Sunday, 16 August 2009

Learn about composition from television

If you are watching a panel game on TV then teams of three, four or five are made for the shape of a television. If you have a widescreen TV then the director could almost show you the two teams and the host between them. Think of University Challenge. When they are asking the questions to both teams then one team is above the other. It fits the screen alright and one team is not a bad shape for television.

You can learn about the art of cropping not just from television. Learn from artists. Rules of composition are there to be broken but you have to learn the rules first before you know whether they are broken. Keep the subject in the frame. Make the point of interst follow the rule of thirds. Think about whether the subject fits into landscape or portrait. Are there any lines in the photo that cause you to look around the picture? Think about paths that lead you into a picture, a line of ducklings or anything that can take your interest. If there is something you can use then use it. The worst that can happen to your work of art is that someone glances and then looks away.
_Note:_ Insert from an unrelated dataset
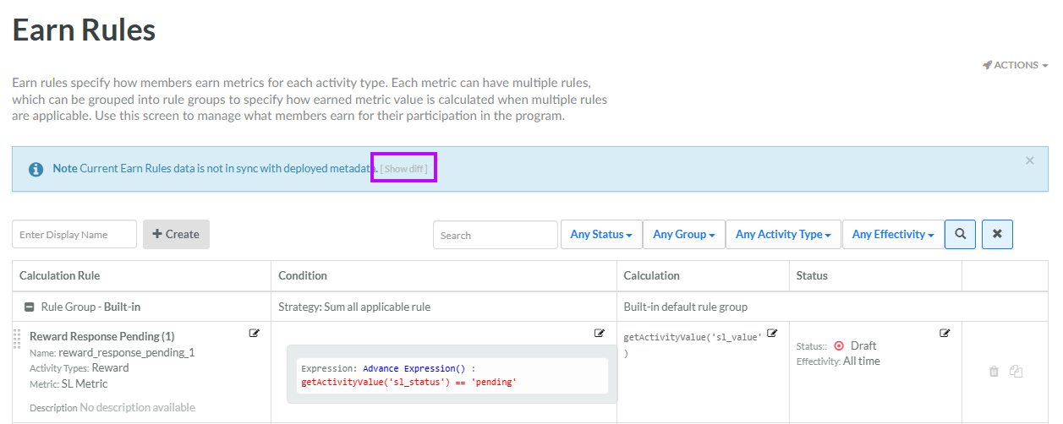
Task: Clear filters with the X button
Action: 997,235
I have written this before but it is worth repeating. We read from left to right. We look at pictures from left to right. Can you lead the observer into the photograph? If the sunset is the main interest in the photo then put it in the top right or bottom right crosses for the line of thirds. On television you may have a presenter and a logo. Is the logo more important? If this is your photo which side would you place the logo and which side the presenter? Does it vary depending on a particular news item and a particular logo?

Groucho Marx said that television was very educational because whenever one was turned on he would leave the room and read a book. There is a little more to it than that but you can learn about composition.